**What to work on**
Repeat the records below verbatim.

**Entries provided**
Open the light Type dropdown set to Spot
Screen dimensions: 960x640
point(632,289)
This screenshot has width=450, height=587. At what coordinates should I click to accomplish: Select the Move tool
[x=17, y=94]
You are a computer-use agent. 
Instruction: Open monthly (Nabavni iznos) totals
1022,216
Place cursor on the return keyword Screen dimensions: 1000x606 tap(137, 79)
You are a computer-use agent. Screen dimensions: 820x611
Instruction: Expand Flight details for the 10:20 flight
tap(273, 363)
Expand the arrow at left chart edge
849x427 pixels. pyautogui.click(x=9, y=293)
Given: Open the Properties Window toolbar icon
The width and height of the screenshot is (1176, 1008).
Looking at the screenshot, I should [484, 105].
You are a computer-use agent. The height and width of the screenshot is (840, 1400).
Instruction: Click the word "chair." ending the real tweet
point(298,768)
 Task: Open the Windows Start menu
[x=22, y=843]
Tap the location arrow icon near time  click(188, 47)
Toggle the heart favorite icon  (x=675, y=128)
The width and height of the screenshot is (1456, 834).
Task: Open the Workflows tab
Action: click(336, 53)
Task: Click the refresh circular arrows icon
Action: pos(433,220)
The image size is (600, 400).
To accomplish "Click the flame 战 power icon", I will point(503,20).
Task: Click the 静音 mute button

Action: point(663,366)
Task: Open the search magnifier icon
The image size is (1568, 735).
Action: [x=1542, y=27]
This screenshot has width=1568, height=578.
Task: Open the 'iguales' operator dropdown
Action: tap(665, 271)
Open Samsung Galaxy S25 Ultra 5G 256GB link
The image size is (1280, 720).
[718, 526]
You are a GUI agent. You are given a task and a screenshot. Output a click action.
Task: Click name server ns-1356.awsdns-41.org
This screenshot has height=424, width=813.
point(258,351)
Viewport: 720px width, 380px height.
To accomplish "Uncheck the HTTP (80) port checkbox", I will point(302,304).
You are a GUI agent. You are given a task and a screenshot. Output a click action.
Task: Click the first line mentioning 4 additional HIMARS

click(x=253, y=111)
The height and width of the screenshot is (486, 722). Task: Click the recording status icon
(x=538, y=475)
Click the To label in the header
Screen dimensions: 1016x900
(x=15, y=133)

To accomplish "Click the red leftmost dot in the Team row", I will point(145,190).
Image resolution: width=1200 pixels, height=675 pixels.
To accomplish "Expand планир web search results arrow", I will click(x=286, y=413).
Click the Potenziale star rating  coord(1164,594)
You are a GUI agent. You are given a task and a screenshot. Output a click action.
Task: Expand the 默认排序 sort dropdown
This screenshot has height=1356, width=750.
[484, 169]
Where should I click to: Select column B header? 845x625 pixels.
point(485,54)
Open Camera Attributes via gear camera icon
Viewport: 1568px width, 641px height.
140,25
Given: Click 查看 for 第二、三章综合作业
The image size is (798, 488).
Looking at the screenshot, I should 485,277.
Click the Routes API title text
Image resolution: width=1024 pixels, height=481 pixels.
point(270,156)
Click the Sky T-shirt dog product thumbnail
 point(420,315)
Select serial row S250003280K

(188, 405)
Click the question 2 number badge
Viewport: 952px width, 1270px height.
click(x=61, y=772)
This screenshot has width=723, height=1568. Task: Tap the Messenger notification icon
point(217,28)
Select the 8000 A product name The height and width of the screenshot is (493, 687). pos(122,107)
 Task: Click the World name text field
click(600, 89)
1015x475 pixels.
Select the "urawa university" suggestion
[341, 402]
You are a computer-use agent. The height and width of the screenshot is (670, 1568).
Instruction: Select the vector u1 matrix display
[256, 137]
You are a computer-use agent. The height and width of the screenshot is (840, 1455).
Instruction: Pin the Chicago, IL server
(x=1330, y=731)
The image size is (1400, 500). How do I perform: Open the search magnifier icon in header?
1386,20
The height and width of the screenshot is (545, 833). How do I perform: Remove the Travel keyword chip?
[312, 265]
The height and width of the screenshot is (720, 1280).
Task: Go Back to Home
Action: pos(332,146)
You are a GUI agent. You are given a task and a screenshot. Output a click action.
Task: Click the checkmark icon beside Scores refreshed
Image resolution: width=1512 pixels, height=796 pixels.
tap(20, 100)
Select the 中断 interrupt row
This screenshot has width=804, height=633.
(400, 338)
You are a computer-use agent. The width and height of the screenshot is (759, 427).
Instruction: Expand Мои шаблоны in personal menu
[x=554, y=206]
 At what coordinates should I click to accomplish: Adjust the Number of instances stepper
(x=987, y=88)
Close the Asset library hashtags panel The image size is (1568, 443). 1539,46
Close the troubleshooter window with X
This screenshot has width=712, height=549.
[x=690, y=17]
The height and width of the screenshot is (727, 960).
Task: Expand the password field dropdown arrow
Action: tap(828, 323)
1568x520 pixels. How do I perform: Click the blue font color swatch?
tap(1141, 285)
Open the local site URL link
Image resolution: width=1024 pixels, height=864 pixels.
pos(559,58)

**Solution to this exercise**
Open the light Type dropdown set to Spot
Screen dimensions: 960x640
point(632,289)
This screenshot has width=450, height=587. At what coordinates should I click to accomplish: Select the Move tool
[x=17, y=94]
You are a computer-use agent. 
Instruction: Open monthly (Nabavni iznos) totals
1022,216
Place cursor on the return keyword Screen dimensions: 1000x606 tap(137, 79)
You are a computer-use agent. Screen dimensions: 820x611
Instruction: Expand Flight details for the 10:20 flight
tap(273, 363)
Expand the arrow at left chart edge
849x427 pixels. pyautogui.click(x=9, y=293)
Given: Open the Properties Window toolbar icon
The width and height of the screenshot is (1176, 1008).
Looking at the screenshot, I should [484, 105].
You are a computer-use agent. The height and width of the screenshot is (840, 1400).
Instruction: Click the word "chair." ending the real tweet
point(298,768)
 Task: Open the Windows Start menu
[x=22, y=843]
Tap the location arrow icon near time  click(188, 47)
Toggle the heart favorite icon  (x=675, y=128)
The width and height of the screenshot is (1456, 834).
Task: Open the Workflows tab
Action: click(336, 53)
Task: Click the refresh circular arrows icon
Action: pos(433,220)
The image size is (600, 400).
To accomplish "Click the flame 战 power icon", I will point(503,20).
Task: Click the 静音 mute button

Action: point(663,366)
Task: Open the search magnifier icon
The image size is (1568, 735).
Action: [x=1542, y=27]
This screenshot has width=1568, height=578.
Task: Open the 'iguales' operator dropdown
Action: tap(665, 271)
Open Samsung Galaxy S25 Ultra 5G 256GB link
The image size is (1280, 720).
[718, 526]
You are a GUI agent. You are given a task and a screenshot. Output a click action.
Task: Click name server ns-1356.awsdns-41.org
This screenshot has height=424, width=813.
point(258,351)
Viewport: 720px width, 380px height.
To accomplish "Uncheck the HTTP (80) port checkbox", I will point(302,304).
You are a GUI agent. You are given a task and a screenshot. Output a click action.
Task: Click the first line mentioning 4 additional HIMARS

click(x=253, y=111)
The height and width of the screenshot is (486, 722). Task: Click the recording status icon
(x=538, y=475)
Click the To label in the header
Screen dimensions: 1016x900
(x=15, y=133)

To accomplish "Click the red leftmost dot in the Team row", I will point(145,190).
Image resolution: width=1200 pixels, height=675 pixels.
To accomplish "Expand планир web search results arrow", I will click(x=286, y=413).
Click the Potenziale star rating  coord(1164,594)
You are a GUI agent. You are given a task and a screenshot. Output a click action.
Task: Expand the 默认排序 sort dropdown
This screenshot has height=1356, width=750.
[484, 169]
Where should I click to: Select column B header? 845x625 pixels.
point(485,54)
Open Camera Attributes via gear camera icon
Viewport: 1568px width, 641px height.
140,25
Given: Click 查看 for 第二、三章综合作业
The image size is (798, 488).
Looking at the screenshot, I should 485,277.
Click the Routes API title text
Image resolution: width=1024 pixels, height=481 pixels.
point(270,156)
Click the Sky T-shirt dog product thumbnail
 point(420,315)
Select serial row S250003280K

(188, 405)
Click the question 2 number badge
Viewport: 952px width, 1270px height.
click(x=61, y=772)
This screenshot has width=723, height=1568. Task: Tap the Messenger notification icon
point(217,28)
Select the 8000 A product name The height and width of the screenshot is (493, 687). pos(122,107)
 Task: Click the World name text field
click(600, 89)
1015x475 pixels.
Select the "urawa university" suggestion
[341, 402]
You are a computer-use agent. The height and width of the screenshot is (670, 1568).
Instruction: Select the vector u1 matrix display
[256, 137]
You are a computer-use agent. The height and width of the screenshot is (840, 1455).
Instruction: Pin the Chicago, IL server
(x=1330, y=731)
The image size is (1400, 500). How do I perform: Open the search magnifier icon in header?
1386,20
The height and width of the screenshot is (545, 833). How do I perform: Remove the Travel keyword chip?
[312, 265]
The height and width of the screenshot is (720, 1280).
Task: Go Back to Home
Action: pos(332,146)
You are a GUI agent. You are given a task and a screenshot. Output a click action.
Task: Click the checkmark icon beside Scores refreshed
Image resolution: width=1512 pixels, height=796 pixels.
tap(20, 100)
Select the 中断 interrupt row
This screenshot has width=804, height=633.
(400, 338)
You are a computer-use agent. The width and height of the screenshot is (759, 427).
Instruction: Expand Мои шаблоны in personal menu
[x=554, y=206]
 At what coordinates should I click to accomplish: Adjust the Number of instances stepper
(x=987, y=88)
Close the Asset library hashtags panel The image size is (1568, 443). 1539,46
Close the troubleshooter window with X
This screenshot has width=712, height=549.
[x=690, y=17]
The height and width of the screenshot is (727, 960).
Task: Expand the password field dropdown arrow
Action: tap(828, 323)
1568x520 pixels. How do I perform: Click the blue font color swatch?
tap(1141, 285)
Open the local site URL link
Image resolution: width=1024 pixels, height=864 pixels.
pos(559,58)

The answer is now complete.